[Page excerpt]

Similarly, for the residual error, we assumed a multivariate normal distribution with a zero mean and variance-covariance matrix R defined as \(R = R_H^{K \times K} \otimes I_B^{r \times r} \otimes I_g^{n \times n}\). The term \(I_B^{r \times r}\) is an Identity of dimension equal to the number of blocks, r. For the term \(R_H^{K \times K}\), the “Ident” and “Diag” variance-covariance structures were considered (Supplementary Table S1). Our previous study showed no improvements in the goodness-of-fit values when spatial trends were evaluated (see Ferrão et al. 2017); therefore, we did not consider spatial analysis here.

The final model choices were based on AIC (Akaike Information Criterion) (Akaike 1974) and BIC (Bayesian Information Criterion) (Schwarz 1978). Since calculation of heritability in complex linear mixed models is not straightforward (Cullis et al. 2006; Oakey et al. 2016), broad-sense heritability (h2) was estimated from the simplest phenotypic model—that is, identity structure for the genetic and residual matrices—as: \(h^2 = \frac{{\sigma _g^2}}{{\sigma _g^2 + \sigma _e^2/rK}}\); where \(\sigma _g^2\) is the estimated variance of the genotype component, \(\sigma _e^2\) is the estimated variance of the residual component, and r and K are the number of blocks and harvests, respectively.

[/Page excerpt]
[Recorded information]

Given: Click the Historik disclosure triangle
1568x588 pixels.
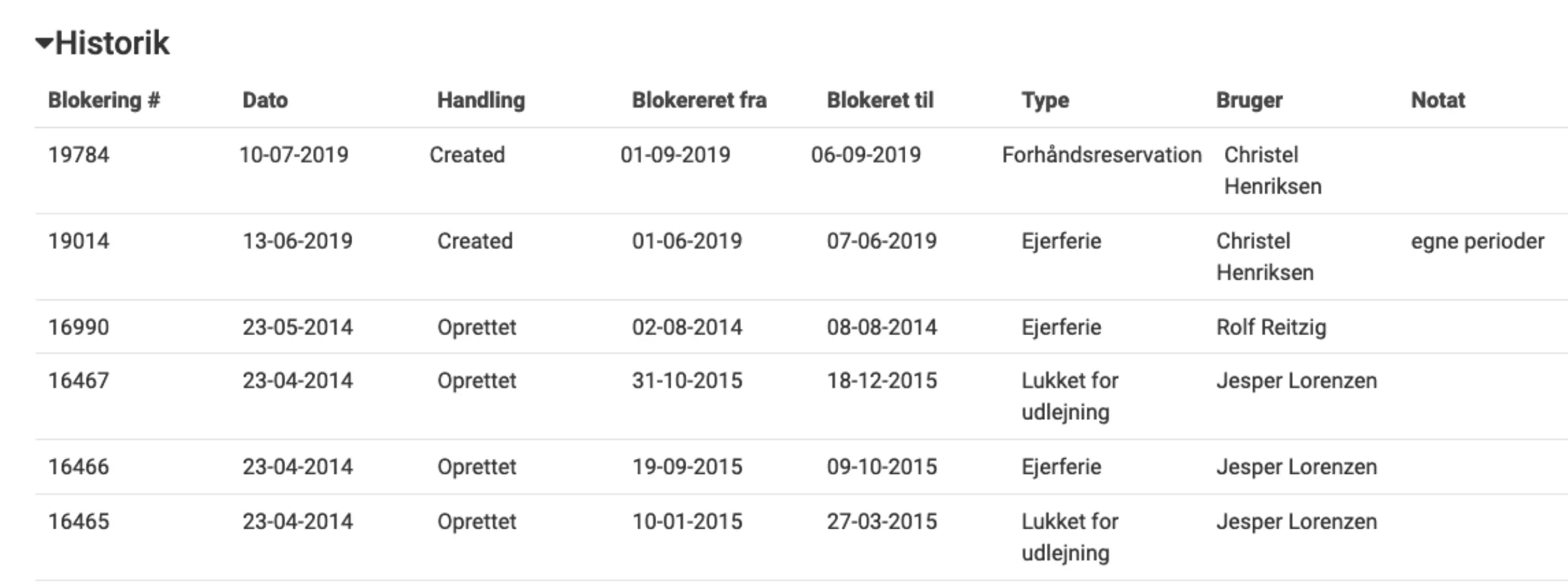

[/Recorded information]

Brief ::
In the page excerpt on the mixed-model analysis, which two criteria guided the final model choices?

Answer box ::
AIC (Akaike Information Criterion) and BIC (Bayesian Information Criterion).